Parlo di coraggio, in quanto avendo la rossa (soprattutto questa Ferrari, visto anche il periodo storico che la F1 e le beneamata Scuderia stanno attraversando) nel cuore, per il sottoscritto analizzare la sua condizione in maniera distaccata ed obiettiva risulta sempre un difficile esercizio. Sochi, come detto poc’anzi, mi dà l’occasione per poter esprimere ciò che penso riguardo a quanto visto sino ad ora. Il podio di Sainz, ottenuto in quelle difficili condizioni, va a confermare ancora di più (caso mai ce ne fosse bisogno) che la scelta operata da Binotto è stata quella giusta. L’attuale Ferrari è un cantiere a cielo aperto e completamente dedicata al progetto dell’anno prossimo. L’aggiunta dello spagnolo al posto di Vettel fa parte di uno dei tanti tasselli per poter raggiungere l’agognato obiettivo che è quello di vincere. Leggo troppo spesso le parole “questo risultato non è degno di Ferrari” (per non parlare delle critiche e insulti gratuiti ai danni del team principal), eppure non credo che a McLaren o a Williams, considerando il loro glorioso passato, gli si addica “la fine” in cui versano.

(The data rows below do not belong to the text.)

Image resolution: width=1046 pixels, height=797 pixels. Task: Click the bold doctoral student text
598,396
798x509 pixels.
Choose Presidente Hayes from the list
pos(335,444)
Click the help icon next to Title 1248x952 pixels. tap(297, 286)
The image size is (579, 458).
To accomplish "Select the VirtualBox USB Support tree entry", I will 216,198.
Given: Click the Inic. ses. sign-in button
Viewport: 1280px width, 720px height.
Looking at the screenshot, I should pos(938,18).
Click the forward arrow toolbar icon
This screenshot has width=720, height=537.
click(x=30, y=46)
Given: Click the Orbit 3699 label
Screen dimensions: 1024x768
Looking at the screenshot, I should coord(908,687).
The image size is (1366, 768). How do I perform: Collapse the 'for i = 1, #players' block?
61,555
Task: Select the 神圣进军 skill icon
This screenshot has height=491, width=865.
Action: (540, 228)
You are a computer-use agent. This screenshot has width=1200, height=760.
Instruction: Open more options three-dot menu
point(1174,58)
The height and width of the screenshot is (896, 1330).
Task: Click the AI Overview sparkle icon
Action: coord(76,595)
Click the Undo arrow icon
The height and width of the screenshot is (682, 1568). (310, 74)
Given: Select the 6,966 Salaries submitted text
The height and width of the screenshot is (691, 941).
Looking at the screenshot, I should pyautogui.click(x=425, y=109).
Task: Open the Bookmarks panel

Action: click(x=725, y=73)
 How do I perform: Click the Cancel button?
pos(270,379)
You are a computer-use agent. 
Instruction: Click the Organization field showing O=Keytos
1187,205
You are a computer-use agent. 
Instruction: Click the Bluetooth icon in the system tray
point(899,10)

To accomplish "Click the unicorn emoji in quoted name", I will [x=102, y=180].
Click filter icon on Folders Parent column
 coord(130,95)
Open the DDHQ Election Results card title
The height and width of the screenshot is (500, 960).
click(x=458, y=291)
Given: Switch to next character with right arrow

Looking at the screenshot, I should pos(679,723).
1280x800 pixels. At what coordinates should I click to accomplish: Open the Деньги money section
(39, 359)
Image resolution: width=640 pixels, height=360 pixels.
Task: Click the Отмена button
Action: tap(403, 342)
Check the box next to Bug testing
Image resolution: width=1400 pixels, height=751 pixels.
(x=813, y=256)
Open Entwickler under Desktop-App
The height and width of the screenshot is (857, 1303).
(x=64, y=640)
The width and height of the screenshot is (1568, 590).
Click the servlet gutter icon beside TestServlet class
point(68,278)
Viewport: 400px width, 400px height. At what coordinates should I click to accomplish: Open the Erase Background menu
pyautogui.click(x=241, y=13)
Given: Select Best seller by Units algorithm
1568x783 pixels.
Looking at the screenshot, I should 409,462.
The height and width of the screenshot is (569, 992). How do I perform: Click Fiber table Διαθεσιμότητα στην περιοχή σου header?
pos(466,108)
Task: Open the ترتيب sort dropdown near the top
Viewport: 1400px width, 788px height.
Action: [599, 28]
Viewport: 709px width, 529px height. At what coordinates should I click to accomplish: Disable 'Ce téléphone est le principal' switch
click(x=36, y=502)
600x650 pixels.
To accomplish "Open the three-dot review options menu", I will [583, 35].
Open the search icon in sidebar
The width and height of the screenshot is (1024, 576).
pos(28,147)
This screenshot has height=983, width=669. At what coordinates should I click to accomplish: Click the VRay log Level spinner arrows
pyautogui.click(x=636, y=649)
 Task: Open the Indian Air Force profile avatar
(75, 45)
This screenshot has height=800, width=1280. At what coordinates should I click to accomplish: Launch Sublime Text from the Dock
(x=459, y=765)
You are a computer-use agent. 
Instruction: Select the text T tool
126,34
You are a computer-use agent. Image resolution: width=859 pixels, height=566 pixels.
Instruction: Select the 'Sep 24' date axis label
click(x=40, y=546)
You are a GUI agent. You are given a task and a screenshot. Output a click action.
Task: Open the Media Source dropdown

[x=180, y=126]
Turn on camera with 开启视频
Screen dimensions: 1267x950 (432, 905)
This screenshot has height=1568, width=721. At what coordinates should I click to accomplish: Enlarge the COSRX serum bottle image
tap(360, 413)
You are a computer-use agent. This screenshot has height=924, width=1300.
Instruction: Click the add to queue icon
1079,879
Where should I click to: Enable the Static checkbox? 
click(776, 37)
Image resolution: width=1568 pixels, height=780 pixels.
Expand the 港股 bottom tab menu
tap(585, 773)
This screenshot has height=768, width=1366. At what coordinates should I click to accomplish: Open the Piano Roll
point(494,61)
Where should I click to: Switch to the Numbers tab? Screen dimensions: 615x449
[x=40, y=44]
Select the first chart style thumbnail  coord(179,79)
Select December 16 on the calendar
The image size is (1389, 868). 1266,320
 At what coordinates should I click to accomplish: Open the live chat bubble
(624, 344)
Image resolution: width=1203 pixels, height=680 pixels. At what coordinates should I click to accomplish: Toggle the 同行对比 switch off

Qualunque ciclo vincente si basa solo ed unicamente su una legge immutabile nel tempo: rafforzare l’organico da un lato e mantenere stabilità dello stesso dall’altro. Chiedere continuamente la testa di questo o di quell’altro team principal, solo perché inanella risultati negativi non porta assolutamente a nulla. Nello specifico, per quei pochi che mi leggono, sanno benissimo che mi riferisco a Binotto ed alle continue e gratuite critiche nei suoi riguardi. Il Team principal della Beneamata è oggetto di scherno e critiche continue solo per un motivo: aver allontanato Vettel. Al buon Binotto, personalmente parlando, gli muovo solo la critica delle modalità dell’allontanamento, per il resto gli si può dire ben poco. Fino ad ora su cosa non ha avuto ragione? Ha avuto ragione nel voler affiancare a tutti i costi al tedesco un giovanissimo Le Clerc, blindandolo per cinque anni. Ha avuto ragione nell’allontanare il tedesco dalla rossa, il quale, oltre a costare come un pil di un piccolo stato sudamericano, non solo non contribuiva alla causa, addirittura si era completamente perso in se stesso. Binotto ha avuto ragione di Sainz, il quale tutto vuole essere, fuorché il Bottas di turno. Cosi come sta avendo ragione dal punto di vista progettuale: i puristi, in questo momento, vorrebbero chiamare il 118 per farmi internare, eppure con l’attuale monoposto (si ricordi com’era quella dell’anno scorso) abbiamo già rischiato di vincere a Monaco e domenica scorsa per poco  non ci riusciva il colpaccio. Binotto a fine gara era contento, al di là del podio della “sua scelta”: sapeva bene che l’aggiornamento (base per l’anno prossimo) montato sulla monoposto del monegasco ha funzionato bene. Questo è segno che il lavoro, che si sta svolgendo nel reparto corse, è nella giusta direzione. Non si dimentichi che Ferrari, a differenza degli altri team inglesi, è completamente isolata e praticamente sta ottenendo i suoi risultati con le sole forze interne, perché lo si voglia o meno accettare, allo stato attuale a Maranello non ci vuole venire nessuno!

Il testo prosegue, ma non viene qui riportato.